I have the following double $\sum_{i=[1,\ldots,n], j=[1,\ldots,m]: i\neq j }\frac{1}{j}$.
If I ignore restriction $i \neq j$ then $$ \sum_{i=[1,\ldots,n], j=[1,\ldots,m] }\frac{1}{j}=n \sum_{ j=[1,\ldots,m] }\frac{1}{j} \le n(1+\ln(m)) $$
Now, I am not sure how to it with this restiction?

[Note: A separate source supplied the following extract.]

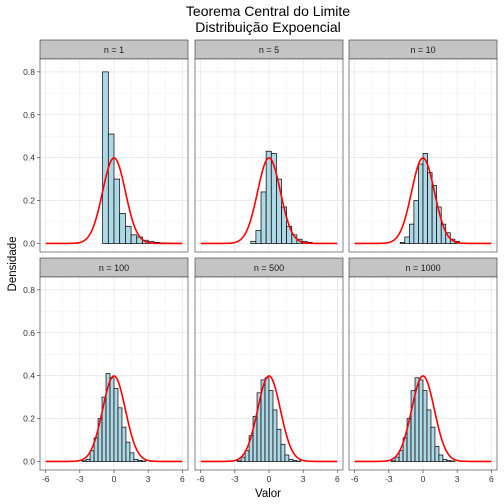  I want to click on facet-strip-label: n = 500, so click(269, 268).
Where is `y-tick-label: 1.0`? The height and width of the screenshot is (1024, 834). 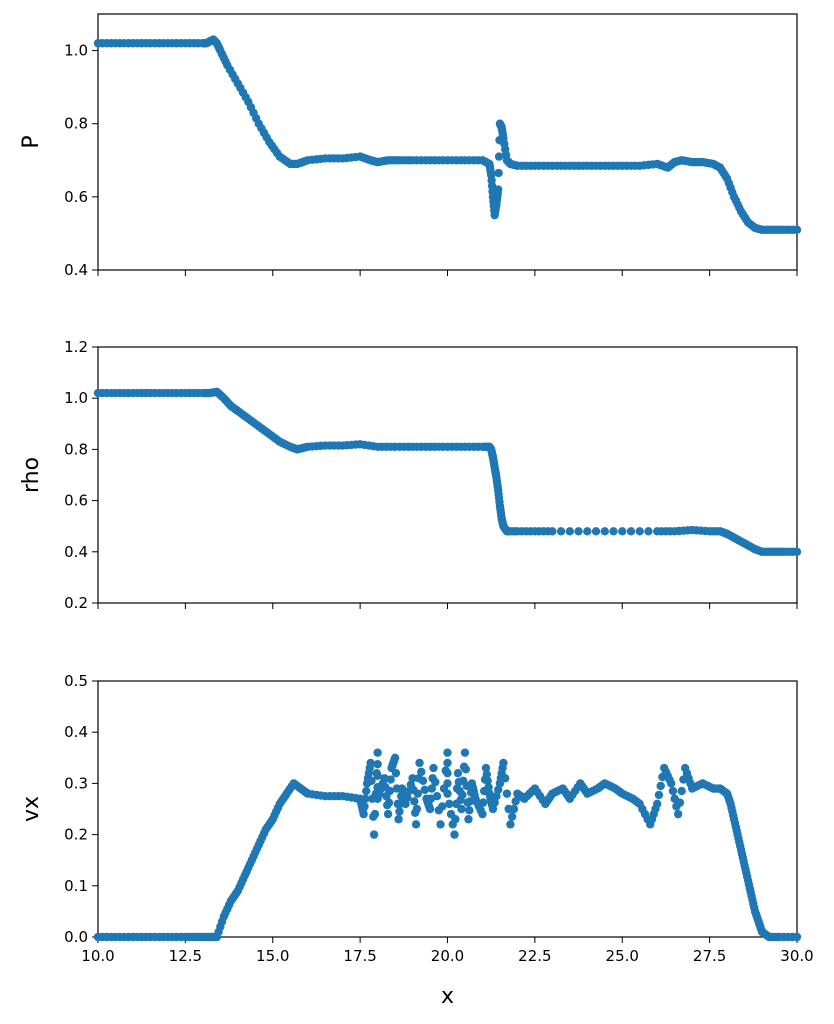
y-tick-label: 1.0 is located at coordinates (76, 51).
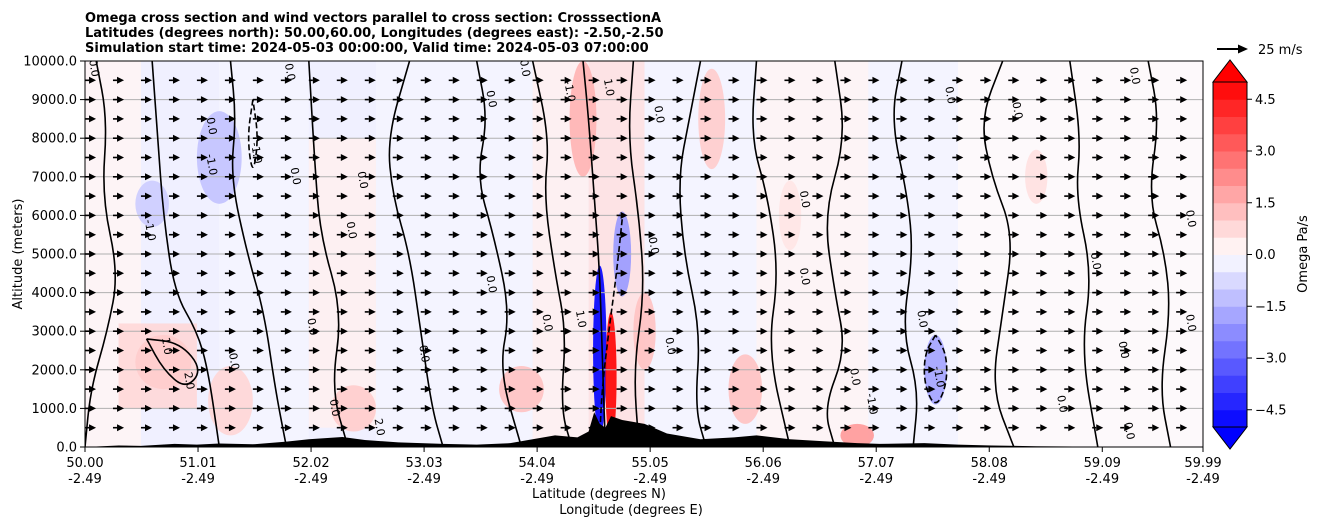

With the restriction you have
$$\begin{align*}\sum_{j=1}^m\;\sum_{i\in[1..n],i\ne j}\frac1j&=\begin{cases} \sum_{j=1}^m\frac{n-1}j,&\text{if }n\ge m\\\\ \sum_{j=1}^m\frac{n-1}j+\sum_{j=n+1}^m\frac1j,&\text{if }n<m \end{cases}\\\\ &=\begin{cases} (n-1)H_m,&\text{if }n\ge m\\\\ (n-1)H_m+(H_m-H_n),&\text{if }n<m \end{cases}\\\\ &=\begin{cases} (n-1)H_m,&\text{if }n\ge m\\\\ nH_m-H_n,&\text{if }n<m\;, \end{cases} \end{align*}$$
where $H_n$ is the $n$-the harmonic number.